I think the creators of Panose understood something fundamental about font selection and fallback that most other people have missed: matching fonts needs to be based on measurement not on subjective and variable notions of 'Ultra-Light' 'Medium' 'Semibold' 'Heavy' etc. It isn't enough to know that two fonts are both called 'Medium' or that both have usWeightClass values of 500 if one is appreciably heavier than the other and if one family's 'Semibold' font (usWeightClass = 600) is actually closer in weight to the 'Medium' in the other family. That is not going to help what David so excellently described as 'making of good lookin’ shit.'

It seems to me that the only really sound way to use weight class data to indicate true weight (whether usWeightClass or some new data structure) is to link the data to a key stem weight relative to some standard value (which could be proportional, e.g. capheight, or fixed, e.g. em square. [This gets complicated because the system needs to be extensible to non-Latin types (which also means the the key stem might be horizontal in some scripts rather than vertical), and should be able to interact with other CSS fallback mechanisms, especially font-size-adjust.]

John Hudson's picture

David: They are No More Broken than hints ever were (a total parallel imho), and look how that is shaping up.

I think it is a partial parallel. The problem of different platforms interpreting/ignoring hint data in different ways is that the same font renders differently in different places. One problem of different platforms interpreting/ignoring usWeightClass in different ways is that you can end up with different fonts in different places.

The hinting problem can be addressed by taking steps to equalise quality of rendering at the design level, i.e. compensating for the variable interpretation of hint data by targeting outlines to grids at select size ranges. The usWeightClass problem has to be addressed at the data level.

The hinting problem can be addressed in such a way that the same font looks good and is readable on multiple platforms (the renderings remain different, but the quality of the renderings is brought closer to each other). The usWeightClass problem, currently, can't be addressed in a way that will produce the same or even qualitatively equivalent results in different places; the only way to stick with the existing data structure and not require new APIs is to declare that you don't care about some of those places.
___

PS. I like Dr Jekyl.

Rob O. Font's picture

>Let's go back to John Daggett's helpful summary of the purpose of weight class vis à vis CSS:

Let's not. It shows a distinct lack of imagination and envisioning of the future. It also disregards the approximately 37.5 billion possible combinations of glyph, font, typeface, user, device and poodle.

John Hudson's picture

Hold horses for a minute, and survey the view from this ridge.

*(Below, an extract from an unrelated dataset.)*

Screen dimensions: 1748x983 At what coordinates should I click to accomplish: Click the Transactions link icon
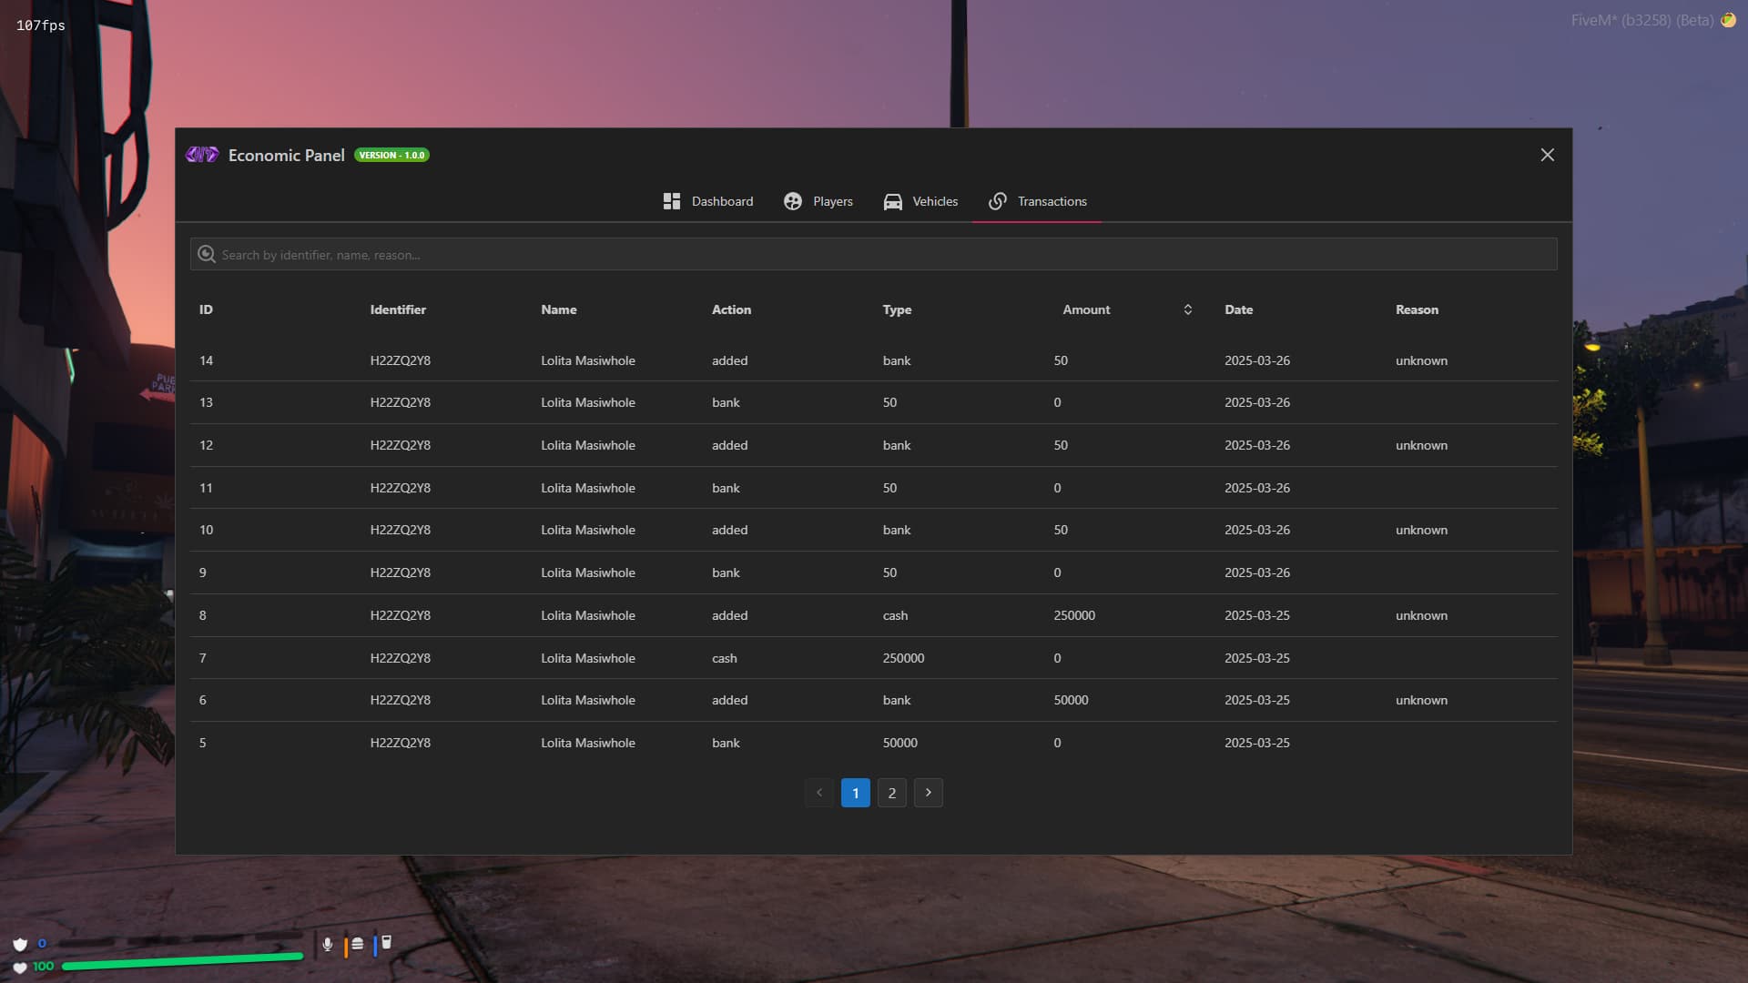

There appear to be some people on the plain below talking about what CSS actually does with a particular set of font data and how to ensure that it can be done reliably in a way that doesn't restrict font families to a very limited number of members. But there also appears to be a lone ranger galloping away into the distance, who is talking about completely overhauling CSS font handling in imaginative and visionary ways to do things other than what it currently and actually does.

I consider both of these to be entirely valid and important conversations. But let's be clear that they are two different conversations.